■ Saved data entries
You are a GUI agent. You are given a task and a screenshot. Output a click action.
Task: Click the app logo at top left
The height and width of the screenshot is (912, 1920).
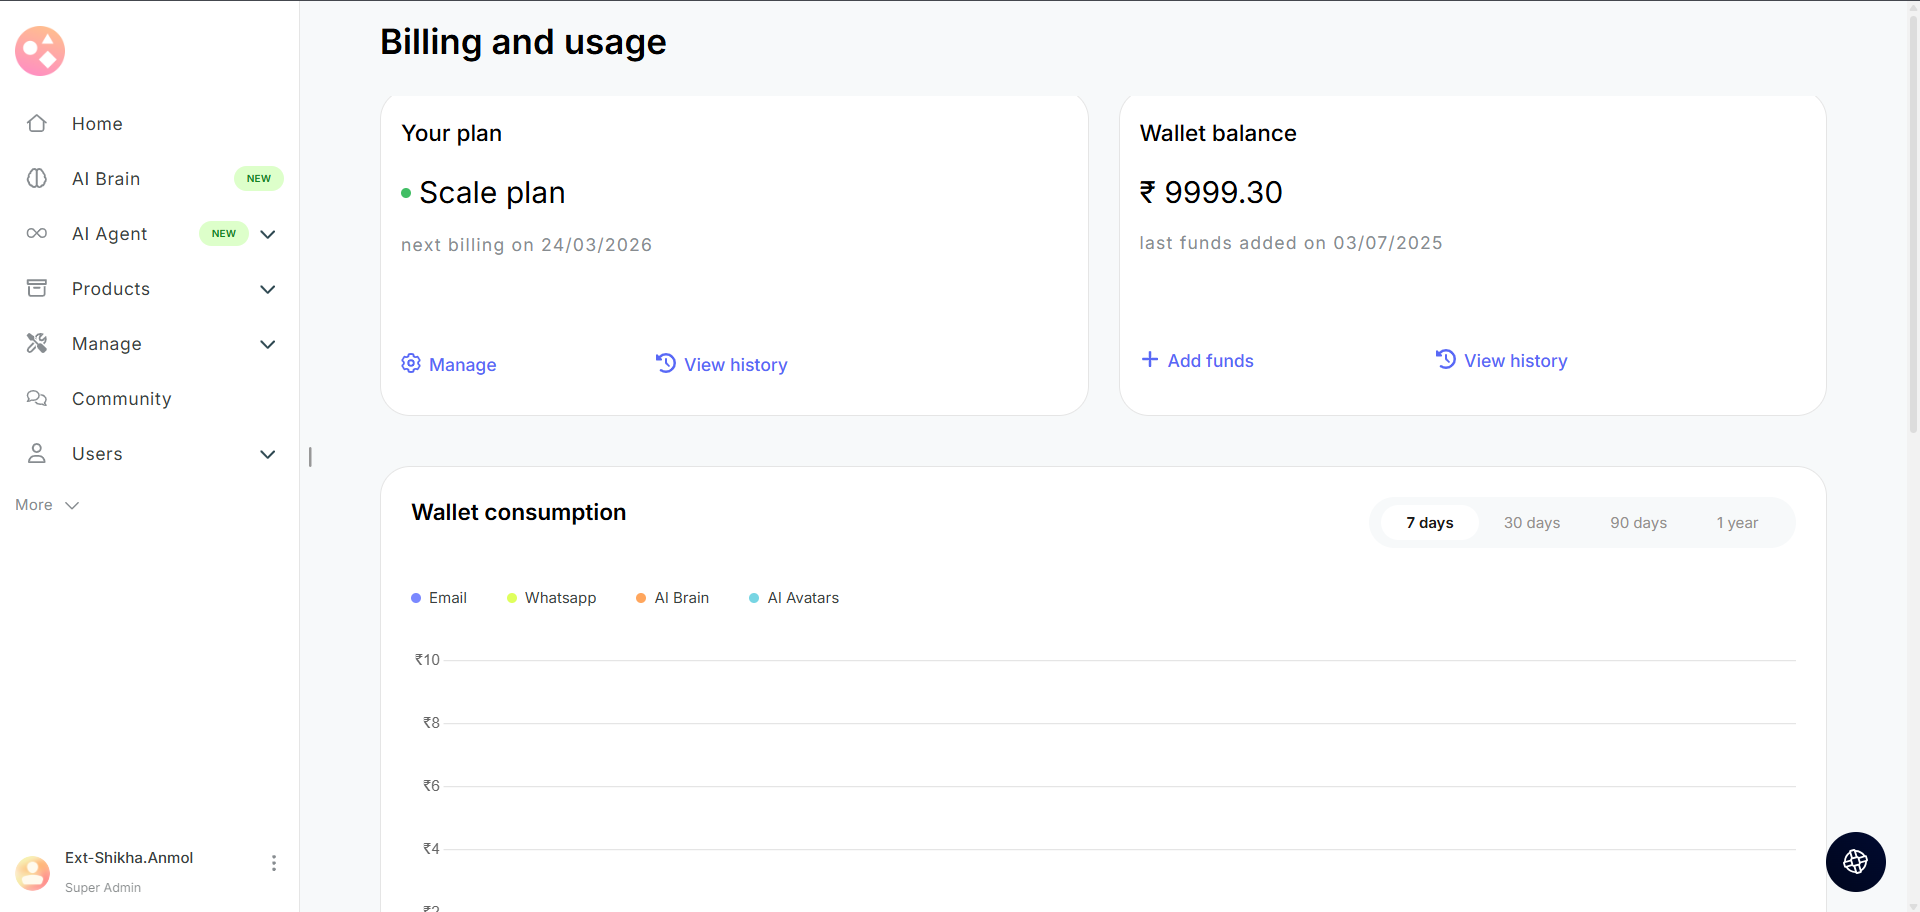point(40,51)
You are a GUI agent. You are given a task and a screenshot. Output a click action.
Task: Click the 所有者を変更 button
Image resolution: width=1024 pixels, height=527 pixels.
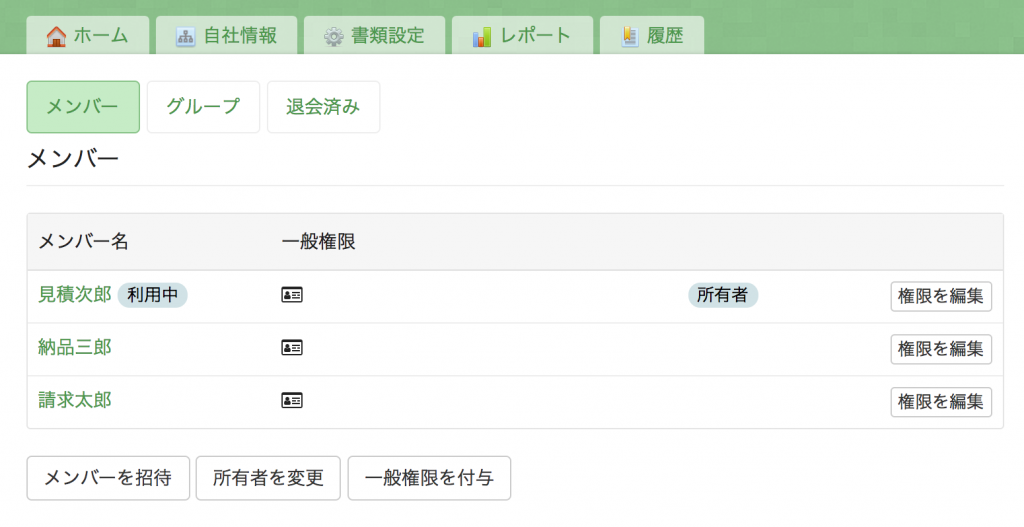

■ WORK INSTRUCTIONS
After removing each picture, print the entries above exactly as they were.

■ SOLUTION TO THIS EXERCISE
You are a GUI agent. You are given a task and a screenshot. Output a click action.
Task: Click the app logo at top left
The height and width of the screenshot is (912, 1920).
point(40,51)
You are a GUI agent. You are given a task and a screenshot. Output a click action.
Task: Click the 所有者を変更 button
Image resolution: width=1024 pixels, height=527 pixels.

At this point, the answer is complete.